概要
1億2000万年前(白亜紀前期)の中国・遼寧省に生息していた哺乳類で、名前は「爬虫類のような哺乳類」を意味する。現在のところ、ロブストゥス種とギガンティクス種の2種類が確認されている。
三錐歯目という絶滅したグループの哺乳類で、ゴビコノドンに近縁だったと考えられている(一部の研究者は独自のレペノマムス科に分類すべきとも考えている)。
恐竜時代の哺乳類としては大型の部類であるゴビコノドン科の中でもかなり大型で、ロブストゥス種は体長50cm、ギガンティクス種に至っては体長80cmと大型犬並みのサイズで、現在確認されている中生代の哺乳類としては最大となる。
こうした巨体に加え、鋭い歯と強靭な顎を兼ね備えていた事から獰猛な肉食動物だったらしく、それまでの「恐竜に生活の場を制限されて比較的安全な夜間に虫や植物等を食べる文字通りの"日陰者生活"を送っていた」という中生代の哺乳類のイメージを一変させた。

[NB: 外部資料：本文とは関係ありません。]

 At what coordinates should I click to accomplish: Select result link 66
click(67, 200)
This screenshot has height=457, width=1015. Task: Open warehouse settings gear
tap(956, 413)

実際、2005年に報告されたロブストゥス種の化石からは、全長14cm程のプシッタコサウルスの幼体が胃内容物として確認されており、2023年には全長1.2mのプシッタコサウルスに襲い掛かったまま化石化したロブストゥス種の化石が報告されている。
ギガンティクス種ではそのような痕跡は見つかっていないものの、その体格からロブストゥス種よりも大型の獲物を襲っていた可能性が示唆されている。
一方で、四肢のつくりは半直立で、胎盤がないため子供ではなく卵を生んでいた、などの原始的な特徴により、より進化した構造を持つエオマイアなどとの生存競争に敗れた事が絶滅の要因と考えられている。